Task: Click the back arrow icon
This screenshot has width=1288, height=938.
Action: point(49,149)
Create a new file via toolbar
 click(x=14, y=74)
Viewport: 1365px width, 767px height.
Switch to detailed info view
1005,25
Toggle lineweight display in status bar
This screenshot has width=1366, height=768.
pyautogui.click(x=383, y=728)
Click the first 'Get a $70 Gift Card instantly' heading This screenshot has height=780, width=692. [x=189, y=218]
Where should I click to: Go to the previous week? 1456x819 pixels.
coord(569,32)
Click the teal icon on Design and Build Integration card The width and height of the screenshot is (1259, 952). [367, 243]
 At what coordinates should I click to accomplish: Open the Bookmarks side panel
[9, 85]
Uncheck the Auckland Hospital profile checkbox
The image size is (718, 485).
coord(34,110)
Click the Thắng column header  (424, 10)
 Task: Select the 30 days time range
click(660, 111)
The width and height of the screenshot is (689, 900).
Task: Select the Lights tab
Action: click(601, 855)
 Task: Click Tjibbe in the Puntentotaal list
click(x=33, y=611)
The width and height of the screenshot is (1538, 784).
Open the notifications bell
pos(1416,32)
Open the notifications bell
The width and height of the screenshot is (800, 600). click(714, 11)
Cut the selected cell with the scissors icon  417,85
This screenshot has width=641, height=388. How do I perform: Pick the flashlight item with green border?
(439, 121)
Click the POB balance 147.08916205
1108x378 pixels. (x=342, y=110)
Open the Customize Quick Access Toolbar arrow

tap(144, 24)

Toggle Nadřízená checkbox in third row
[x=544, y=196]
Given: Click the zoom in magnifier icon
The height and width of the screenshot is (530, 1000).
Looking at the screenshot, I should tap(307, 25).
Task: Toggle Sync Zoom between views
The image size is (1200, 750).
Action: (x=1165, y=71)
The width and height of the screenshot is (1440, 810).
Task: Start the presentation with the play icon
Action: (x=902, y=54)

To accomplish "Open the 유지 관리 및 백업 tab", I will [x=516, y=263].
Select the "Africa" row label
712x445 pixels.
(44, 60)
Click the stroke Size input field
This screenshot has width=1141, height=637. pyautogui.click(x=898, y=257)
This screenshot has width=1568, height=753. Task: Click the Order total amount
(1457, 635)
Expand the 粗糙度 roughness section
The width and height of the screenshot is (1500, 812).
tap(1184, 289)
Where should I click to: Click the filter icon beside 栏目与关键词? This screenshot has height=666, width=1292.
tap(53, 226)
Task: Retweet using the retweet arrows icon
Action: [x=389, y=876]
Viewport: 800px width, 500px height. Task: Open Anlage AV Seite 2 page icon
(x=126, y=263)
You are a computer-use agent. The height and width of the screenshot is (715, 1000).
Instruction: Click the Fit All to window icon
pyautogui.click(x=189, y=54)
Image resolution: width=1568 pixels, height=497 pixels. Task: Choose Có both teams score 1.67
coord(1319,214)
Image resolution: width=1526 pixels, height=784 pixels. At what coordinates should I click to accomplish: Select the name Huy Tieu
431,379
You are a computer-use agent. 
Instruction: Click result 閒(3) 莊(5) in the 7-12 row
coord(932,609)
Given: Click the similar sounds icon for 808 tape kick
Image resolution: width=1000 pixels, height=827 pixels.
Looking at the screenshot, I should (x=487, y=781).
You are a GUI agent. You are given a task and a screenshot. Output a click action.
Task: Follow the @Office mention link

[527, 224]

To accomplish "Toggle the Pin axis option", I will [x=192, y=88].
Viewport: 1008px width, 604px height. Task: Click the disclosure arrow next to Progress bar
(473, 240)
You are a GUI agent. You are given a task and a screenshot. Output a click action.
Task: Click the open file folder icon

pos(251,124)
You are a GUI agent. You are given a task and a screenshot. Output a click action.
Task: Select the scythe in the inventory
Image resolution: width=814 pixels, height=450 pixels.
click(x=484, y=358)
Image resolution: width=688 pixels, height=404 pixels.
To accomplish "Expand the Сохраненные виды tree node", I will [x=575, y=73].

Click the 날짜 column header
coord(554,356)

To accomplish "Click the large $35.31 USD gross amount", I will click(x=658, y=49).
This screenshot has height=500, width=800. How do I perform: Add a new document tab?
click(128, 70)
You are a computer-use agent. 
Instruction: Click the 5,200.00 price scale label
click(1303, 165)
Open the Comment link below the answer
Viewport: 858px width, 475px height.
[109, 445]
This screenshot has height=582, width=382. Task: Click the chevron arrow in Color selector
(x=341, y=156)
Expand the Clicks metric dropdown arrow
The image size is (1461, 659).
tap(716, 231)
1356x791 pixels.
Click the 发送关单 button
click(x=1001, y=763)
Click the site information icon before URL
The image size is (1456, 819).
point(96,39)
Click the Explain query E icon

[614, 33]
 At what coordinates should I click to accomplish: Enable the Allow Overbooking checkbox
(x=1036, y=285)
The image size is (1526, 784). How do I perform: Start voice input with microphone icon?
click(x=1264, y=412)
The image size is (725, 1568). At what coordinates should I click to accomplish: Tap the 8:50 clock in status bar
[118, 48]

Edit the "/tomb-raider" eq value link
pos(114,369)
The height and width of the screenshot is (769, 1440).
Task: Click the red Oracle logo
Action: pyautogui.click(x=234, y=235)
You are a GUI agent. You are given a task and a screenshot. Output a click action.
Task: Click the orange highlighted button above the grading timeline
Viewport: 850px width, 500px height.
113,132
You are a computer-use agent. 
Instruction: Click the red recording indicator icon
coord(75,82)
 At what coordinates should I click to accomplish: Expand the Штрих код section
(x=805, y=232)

----

**OBJECTIVE**
Reproduce all of the material above, swapping "notifications bell" for "alert bell" and leaving everything else unchanged.

**PROBLEM SOLUTION**
Task: Click the back arrow icon
This screenshot has width=1288, height=938.
Action: point(49,149)
Create a new file via toolbar
 click(x=14, y=74)
Viewport: 1365px width, 767px height.
Switch to detailed info view
1005,25
Toggle lineweight display in status bar
This screenshot has width=1366, height=768.
pyautogui.click(x=383, y=728)
Click the first 'Get a $70 Gift Card instantly' heading This screenshot has height=780, width=692. [x=189, y=218]
Where should I click to: Go to the previous week? 1456x819 pixels.
coord(569,32)
Click the teal icon on Design and Build Integration card The width and height of the screenshot is (1259, 952). [367, 243]
 At what coordinates should I click to accomplish: Open the Bookmarks side panel
[9, 85]
Uncheck the Auckland Hospital profile checkbox
The image size is (718, 485).
coord(34,110)
Click the Thắng column header  (424, 10)
 Task: Select the 30 days time range
click(660, 111)
The width and height of the screenshot is (689, 900).
Task: Select the Lights tab
Action: click(601, 855)
 Task: Click Tjibbe in the Puntentotaal list
click(x=33, y=611)
The width and height of the screenshot is (1538, 784).
Open the alert bell
pos(1416,32)
Open the alert bell
The width and height of the screenshot is (800, 600). click(714, 11)
Cut the selected cell with the scissors icon  417,85
This screenshot has width=641, height=388. How do I perform: Pick the flashlight item with green border?
(439, 121)
Click the POB balance 147.08916205
1108x378 pixels. (x=342, y=110)
Open the Customize Quick Access Toolbar arrow

tap(144, 24)

Toggle Nadřízená checkbox in third row
[x=544, y=196]
Given: Click the zoom in magnifier icon
The height and width of the screenshot is (530, 1000).
Looking at the screenshot, I should tap(307, 25).
Task: Toggle Sync Zoom between views
The image size is (1200, 750).
Action: (x=1165, y=71)
The width and height of the screenshot is (1440, 810).
Task: Start the presentation with the play icon
Action: (x=902, y=54)

To accomplish "Open the 유지 관리 및 백업 tab", I will [x=516, y=263].
Select the "Africa" row label
712x445 pixels.
(44, 60)
Click the stroke Size input field
This screenshot has width=1141, height=637. pyautogui.click(x=898, y=257)
This screenshot has width=1568, height=753. Task: Click the Order total amount
(1457, 635)
Expand the 粗糙度 roughness section
The width and height of the screenshot is (1500, 812).
tap(1184, 289)
Where should I click to: Click the filter icon beside 栏目与关键词? This screenshot has height=666, width=1292.
tap(53, 226)
Task: Retweet using the retweet arrows icon
Action: [x=389, y=876]
Viewport: 800px width, 500px height. Task: Open Anlage AV Seite 2 page icon
(x=126, y=263)
You are a computer-use agent. The height and width of the screenshot is (715, 1000).
Instruction: Click the Fit All to window icon
pyautogui.click(x=189, y=54)
Image resolution: width=1568 pixels, height=497 pixels. Task: Choose Có both teams score 1.67
coord(1319,214)
Image resolution: width=1526 pixels, height=784 pixels. At what coordinates should I click to accomplish: Select the name Huy Tieu
431,379
You are a computer-use agent. 
Instruction: Click result 閒(3) 莊(5) in the 7-12 row
coord(932,609)
Given: Click the similar sounds icon for 808 tape kick
Image resolution: width=1000 pixels, height=827 pixels.
Looking at the screenshot, I should (x=487, y=781).
You are a GUI agent. You are given a task and a screenshot. Output a click action.
Task: Follow the @Office mention link

[527, 224]

To accomplish "Toggle the Pin axis option", I will [x=192, y=88].
Viewport: 1008px width, 604px height. Task: Click the disclosure arrow next to Progress bar
(473, 240)
You are a GUI agent. You are given a task and a screenshot. Output a click action.
Task: Click the open file folder icon

pos(251,124)
You are a GUI agent. You are given a task and a screenshot. Output a click action.
Task: Select the scythe in the inventory
Image resolution: width=814 pixels, height=450 pixels.
click(x=484, y=358)
Image resolution: width=688 pixels, height=404 pixels.
To accomplish "Expand the Сохраненные виды tree node", I will [x=575, y=73].

Click the 날짜 column header
coord(554,356)

To accomplish "Click the large $35.31 USD gross amount", I will click(x=658, y=49).
This screenshot has height=500, width=800. How do I perform: Add a new document tab?
click(128, 70)
You are a computer-use agent. 
Instruction: Click the 5,200.00 price scale label
click(1303, 165)
Open the Comment link below the answer
Viewport: 858px width, 475px height.
[109, 445]
This screenshot has height=582, width=382. Task: Click the chevron arrow in Color selector
(x=341, y=156)
Expand the Clicks metric dropdown arrow
The image size is (1461, 659).
tap(716, 231)
1356x791 pixels.
Click the 发送关单 button
click(x=1001, y=763)
Click the site information icon before URL
The image size is (1456, 819).
point(96,39)
Click the Explain query E icon

[614, 33]
 At what coordinates should I click to accomplish: Enable the Allow Overbooking checkbox
(x=1036, y=285)
The image size is (1526, 784). How do I perform: Start voice input with microphone icon?
click(x=1264, y=412)
The image size is (725, 1568). At what coordinates should I click to accomplish: Tap the 8:50 clock in status bar
[118, 48]

Edit the "/tomb-raider" eq value link
pos(114,369)
The height and width of the screenshot is (769, 1440).
Task: Click the red Oracle logo
Action: pyautogui.click(x=234, y=235)
You are a GUI agent. You are given a task and a screenshot. Output a click action.
Task: Click the orange highlighted button above the grading timeline
Viewport: 850px width, 500px height.
113,132
You are a computer-use agent. 
Instruction: Click the red recording indicator icon
coord(75,82)
 At what coordinates should I click to accomplish: Expand the Штрих код section
(x=805, y=232)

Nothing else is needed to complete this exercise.